----- Listed entries

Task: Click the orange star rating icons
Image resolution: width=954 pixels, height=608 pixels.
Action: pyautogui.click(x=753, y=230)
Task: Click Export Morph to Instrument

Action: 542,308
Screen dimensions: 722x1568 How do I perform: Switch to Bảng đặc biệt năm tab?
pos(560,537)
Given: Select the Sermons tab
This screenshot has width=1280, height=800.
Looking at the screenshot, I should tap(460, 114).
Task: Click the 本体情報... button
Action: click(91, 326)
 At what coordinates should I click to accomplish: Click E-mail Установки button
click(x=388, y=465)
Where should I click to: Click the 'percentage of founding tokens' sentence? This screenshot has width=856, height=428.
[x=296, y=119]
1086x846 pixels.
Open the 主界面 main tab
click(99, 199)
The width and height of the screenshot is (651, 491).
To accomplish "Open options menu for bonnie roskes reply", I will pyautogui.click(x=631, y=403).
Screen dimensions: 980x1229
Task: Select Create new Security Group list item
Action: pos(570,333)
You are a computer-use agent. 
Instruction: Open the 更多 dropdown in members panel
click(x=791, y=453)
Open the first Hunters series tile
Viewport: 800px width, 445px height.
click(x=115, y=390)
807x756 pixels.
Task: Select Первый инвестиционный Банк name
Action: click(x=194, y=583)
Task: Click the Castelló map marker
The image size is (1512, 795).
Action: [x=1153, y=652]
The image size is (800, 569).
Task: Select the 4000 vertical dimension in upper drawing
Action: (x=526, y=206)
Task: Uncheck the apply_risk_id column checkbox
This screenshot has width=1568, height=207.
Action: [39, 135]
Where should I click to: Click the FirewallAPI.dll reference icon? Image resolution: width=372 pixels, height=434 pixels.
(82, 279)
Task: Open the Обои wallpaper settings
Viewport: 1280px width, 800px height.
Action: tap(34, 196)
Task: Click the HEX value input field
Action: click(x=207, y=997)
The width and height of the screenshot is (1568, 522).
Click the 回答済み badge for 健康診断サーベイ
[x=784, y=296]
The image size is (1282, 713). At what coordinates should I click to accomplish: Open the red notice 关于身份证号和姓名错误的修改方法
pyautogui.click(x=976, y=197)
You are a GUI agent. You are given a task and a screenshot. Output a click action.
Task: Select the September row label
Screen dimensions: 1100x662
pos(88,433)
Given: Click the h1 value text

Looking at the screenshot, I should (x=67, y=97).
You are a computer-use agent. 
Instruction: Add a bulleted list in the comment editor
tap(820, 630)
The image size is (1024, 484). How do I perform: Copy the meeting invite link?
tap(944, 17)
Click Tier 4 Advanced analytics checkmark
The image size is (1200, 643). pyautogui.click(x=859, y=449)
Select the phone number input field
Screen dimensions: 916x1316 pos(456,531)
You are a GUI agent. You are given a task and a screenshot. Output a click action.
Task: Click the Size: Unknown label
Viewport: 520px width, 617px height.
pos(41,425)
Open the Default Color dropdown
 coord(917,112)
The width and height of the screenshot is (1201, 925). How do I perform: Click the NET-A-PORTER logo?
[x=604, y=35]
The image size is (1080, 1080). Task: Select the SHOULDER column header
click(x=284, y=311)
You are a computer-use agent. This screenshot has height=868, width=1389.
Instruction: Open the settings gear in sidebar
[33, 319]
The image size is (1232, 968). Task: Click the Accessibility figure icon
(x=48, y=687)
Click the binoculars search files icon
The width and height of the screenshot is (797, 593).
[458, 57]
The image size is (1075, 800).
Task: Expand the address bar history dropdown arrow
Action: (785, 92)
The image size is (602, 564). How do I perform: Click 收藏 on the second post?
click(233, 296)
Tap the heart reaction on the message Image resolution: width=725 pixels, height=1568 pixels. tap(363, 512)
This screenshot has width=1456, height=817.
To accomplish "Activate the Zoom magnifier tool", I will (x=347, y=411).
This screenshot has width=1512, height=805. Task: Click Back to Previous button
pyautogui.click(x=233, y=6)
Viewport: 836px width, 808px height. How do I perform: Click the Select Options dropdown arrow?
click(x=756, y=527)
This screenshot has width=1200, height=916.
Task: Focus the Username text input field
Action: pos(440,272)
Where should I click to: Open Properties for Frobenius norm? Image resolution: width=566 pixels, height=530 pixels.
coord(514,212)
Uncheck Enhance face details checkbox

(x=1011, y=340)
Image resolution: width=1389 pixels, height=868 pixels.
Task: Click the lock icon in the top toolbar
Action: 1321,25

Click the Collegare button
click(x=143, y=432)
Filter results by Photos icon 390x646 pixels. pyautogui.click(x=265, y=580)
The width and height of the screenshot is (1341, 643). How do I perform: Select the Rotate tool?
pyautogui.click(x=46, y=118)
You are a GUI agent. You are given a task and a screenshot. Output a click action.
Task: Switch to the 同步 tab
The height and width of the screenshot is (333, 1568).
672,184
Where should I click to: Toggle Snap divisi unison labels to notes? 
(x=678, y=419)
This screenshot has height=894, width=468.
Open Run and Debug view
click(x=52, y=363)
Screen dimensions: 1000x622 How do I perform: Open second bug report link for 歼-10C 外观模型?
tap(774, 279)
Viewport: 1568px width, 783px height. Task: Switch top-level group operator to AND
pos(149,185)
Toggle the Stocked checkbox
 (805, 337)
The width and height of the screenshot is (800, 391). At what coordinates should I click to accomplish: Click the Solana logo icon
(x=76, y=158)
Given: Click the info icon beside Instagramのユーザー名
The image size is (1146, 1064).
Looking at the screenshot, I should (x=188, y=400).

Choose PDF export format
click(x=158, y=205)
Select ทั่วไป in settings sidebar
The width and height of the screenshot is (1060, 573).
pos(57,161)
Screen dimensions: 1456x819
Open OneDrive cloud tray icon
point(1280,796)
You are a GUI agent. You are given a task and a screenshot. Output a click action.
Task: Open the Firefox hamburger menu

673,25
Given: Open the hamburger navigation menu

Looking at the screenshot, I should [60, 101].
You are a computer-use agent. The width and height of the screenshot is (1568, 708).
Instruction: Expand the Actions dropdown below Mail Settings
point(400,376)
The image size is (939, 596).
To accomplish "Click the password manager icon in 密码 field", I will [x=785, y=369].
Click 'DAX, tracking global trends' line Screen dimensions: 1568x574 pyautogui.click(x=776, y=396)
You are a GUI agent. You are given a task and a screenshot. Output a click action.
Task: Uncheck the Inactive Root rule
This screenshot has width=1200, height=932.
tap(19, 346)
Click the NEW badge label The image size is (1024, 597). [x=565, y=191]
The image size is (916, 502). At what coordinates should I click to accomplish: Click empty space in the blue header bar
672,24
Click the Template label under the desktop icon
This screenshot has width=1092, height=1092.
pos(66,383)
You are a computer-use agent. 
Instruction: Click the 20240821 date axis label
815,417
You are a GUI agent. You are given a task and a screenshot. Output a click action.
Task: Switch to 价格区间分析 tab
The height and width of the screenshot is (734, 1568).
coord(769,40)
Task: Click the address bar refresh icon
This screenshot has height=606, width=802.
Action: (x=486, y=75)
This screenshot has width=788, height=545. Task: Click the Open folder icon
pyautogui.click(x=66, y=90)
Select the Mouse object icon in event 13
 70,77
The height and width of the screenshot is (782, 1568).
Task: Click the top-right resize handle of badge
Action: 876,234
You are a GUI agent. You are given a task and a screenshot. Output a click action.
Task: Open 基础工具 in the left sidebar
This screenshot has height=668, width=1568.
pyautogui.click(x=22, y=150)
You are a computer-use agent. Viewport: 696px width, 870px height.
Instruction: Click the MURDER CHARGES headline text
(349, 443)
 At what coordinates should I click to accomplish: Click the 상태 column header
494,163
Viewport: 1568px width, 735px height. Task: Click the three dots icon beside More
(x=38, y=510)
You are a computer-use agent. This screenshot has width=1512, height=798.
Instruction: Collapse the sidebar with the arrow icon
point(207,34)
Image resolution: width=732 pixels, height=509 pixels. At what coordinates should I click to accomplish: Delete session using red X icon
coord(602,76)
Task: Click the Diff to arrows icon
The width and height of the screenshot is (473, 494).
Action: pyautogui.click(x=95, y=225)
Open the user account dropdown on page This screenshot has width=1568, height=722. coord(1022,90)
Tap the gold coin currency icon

----------

Task objective >> Please rewrite the stretch of entries from the start through the line containing "[x=296, y=119]", swapping "Sermons" for "Podcasts" and leaving everything else unchanged.

Full response >>
Task: Click the orange star rating icons
Image resolution: width=954 pixels, height=608 pixels.
Action: pyautogui.click(x=753, y=230)
Task: Click Export Morph to Instrument

Action: 542,308
Screen dimensions: 722x1568 How do I perform: Switch to Bảng đặc biệt năm tab?
pos(560,537)
Given: Select the Podcasts tab
This screenshot has width=1280, height=800.
Looking at the screenshot, I should tap(460, 114).
Task: Click the 本体情報... button
Action: click(91, 326)
 At what coordinates should I click to accomplish: Click E-mail Установки button
click(x=388, y=465)
Where should I click to: Click the 'percentage of founding tokens' sentence? This screenshot has width=856, height=428.
[x=296, y=119]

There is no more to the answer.